Jerusalem (AFP) – An Israeli court on Thursday charged a firebrand Islamic cleric with incitement to terrorism in connection with deadly unrest at a Jerusalem holy site last month, the justice ministry said.

It said that Arab Israeli Raed Salah was charged in Haifa magistrates’ court on a total of six counts, also including support for a banned organisation.

His group, the radical northern branch of the Islamic Movement in Israel, was outlawed in 2015 for incitement linked to the holy site, the Haram al-Sharif mosque compound, known to Jews as the Temple Mount.

The statement alleged that he issued “expressions of praise, sympathy or encouragement for an act of terrorism” on various occasions.

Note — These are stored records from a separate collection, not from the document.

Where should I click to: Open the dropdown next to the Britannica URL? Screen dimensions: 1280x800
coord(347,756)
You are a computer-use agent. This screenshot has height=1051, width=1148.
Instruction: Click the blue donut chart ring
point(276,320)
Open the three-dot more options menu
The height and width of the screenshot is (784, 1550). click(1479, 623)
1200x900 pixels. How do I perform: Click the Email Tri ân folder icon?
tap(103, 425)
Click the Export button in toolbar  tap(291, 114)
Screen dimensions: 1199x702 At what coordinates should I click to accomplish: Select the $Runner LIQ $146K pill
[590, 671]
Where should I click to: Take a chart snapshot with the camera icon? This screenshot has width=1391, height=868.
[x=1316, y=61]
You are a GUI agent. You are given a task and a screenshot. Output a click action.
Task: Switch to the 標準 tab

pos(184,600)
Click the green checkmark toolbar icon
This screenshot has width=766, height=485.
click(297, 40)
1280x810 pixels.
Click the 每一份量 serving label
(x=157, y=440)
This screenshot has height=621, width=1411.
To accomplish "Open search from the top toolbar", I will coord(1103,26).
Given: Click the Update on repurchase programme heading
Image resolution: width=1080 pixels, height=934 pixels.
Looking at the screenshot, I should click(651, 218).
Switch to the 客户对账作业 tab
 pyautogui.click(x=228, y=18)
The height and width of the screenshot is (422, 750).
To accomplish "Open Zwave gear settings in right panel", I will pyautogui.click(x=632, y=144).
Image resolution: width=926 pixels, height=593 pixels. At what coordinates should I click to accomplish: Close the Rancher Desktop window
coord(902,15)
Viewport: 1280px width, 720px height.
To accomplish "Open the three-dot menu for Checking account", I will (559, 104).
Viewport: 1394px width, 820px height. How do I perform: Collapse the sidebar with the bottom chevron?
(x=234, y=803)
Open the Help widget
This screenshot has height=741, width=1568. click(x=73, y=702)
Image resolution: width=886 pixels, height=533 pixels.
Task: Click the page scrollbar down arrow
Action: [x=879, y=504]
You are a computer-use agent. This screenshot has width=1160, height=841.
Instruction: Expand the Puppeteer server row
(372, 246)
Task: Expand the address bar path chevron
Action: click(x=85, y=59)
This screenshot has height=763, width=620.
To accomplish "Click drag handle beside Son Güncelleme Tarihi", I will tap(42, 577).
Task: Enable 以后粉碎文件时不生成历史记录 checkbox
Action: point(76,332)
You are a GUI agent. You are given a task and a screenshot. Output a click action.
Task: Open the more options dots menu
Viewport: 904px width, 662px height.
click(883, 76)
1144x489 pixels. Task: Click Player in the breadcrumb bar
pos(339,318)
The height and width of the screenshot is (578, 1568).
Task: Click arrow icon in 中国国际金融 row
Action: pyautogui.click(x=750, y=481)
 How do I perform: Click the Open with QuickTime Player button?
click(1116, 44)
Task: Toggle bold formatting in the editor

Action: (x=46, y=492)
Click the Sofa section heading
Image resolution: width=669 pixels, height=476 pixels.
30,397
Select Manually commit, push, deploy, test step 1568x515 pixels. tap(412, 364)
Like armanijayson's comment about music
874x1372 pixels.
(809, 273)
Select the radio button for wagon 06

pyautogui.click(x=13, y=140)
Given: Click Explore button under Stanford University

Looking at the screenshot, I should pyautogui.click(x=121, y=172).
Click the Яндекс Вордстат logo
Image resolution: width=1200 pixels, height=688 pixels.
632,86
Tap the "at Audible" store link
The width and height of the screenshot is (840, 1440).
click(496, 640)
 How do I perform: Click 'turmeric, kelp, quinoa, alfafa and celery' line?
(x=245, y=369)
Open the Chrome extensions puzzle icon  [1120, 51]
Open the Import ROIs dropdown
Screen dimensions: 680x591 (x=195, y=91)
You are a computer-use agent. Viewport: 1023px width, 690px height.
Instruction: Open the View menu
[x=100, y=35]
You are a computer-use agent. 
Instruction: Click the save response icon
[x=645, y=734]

His alleged statements were made against “a special security background” in the wake of a July 14 attack in which three Israeli Arabs from Salah’s hometown of Umm al-Fahm killed two policemen after emerging from the holy compound, in Israeli-annexed east Jerusalem.

The attackers were themselves shot dead by other officers.

The justice ministry quoted the charge sheet as saying Salah’s statements were made at the Umm al-Fahm funeral of the assailants and in two sermons he delivered at Friday Muslim prayers in the town, in northern Israel.

It said that the funeral was attended by thousands, some of them masked and chanting pledges to the dead attackers to “continue in your path.”

It did not specify Salah’s comments there.

Salah’s lawyers and supporters say his sermons are always within the bounds of free speech and that he “stands against the murder of innocents.”

They have called the 58-year-old preacher’s arrest political intimidation and say it was intended to silence dissent.

Israel responded to the July 14 attack by installing metal detectors and other security equipment at the entrance, but that triggered protests which left seven Palestinians dead.

As the unrest raged, a Palestinian broke into a home in a Jewish settlement in the occupied West Bank and stabbed four Israelis, killing three.

The crisis ended when Israel removed the security devices at the site, which includes the revered Al-Aqsa mosque and the Dome of the Rock.

Salah’s arrest on August 15 followed his release from prison in January after serving a nine-month sentence on similar charges.

The holy site in the Old City is the third-holiest in Islam and the most sacred for Jews. It is the scene of regular confrontations between the two groups.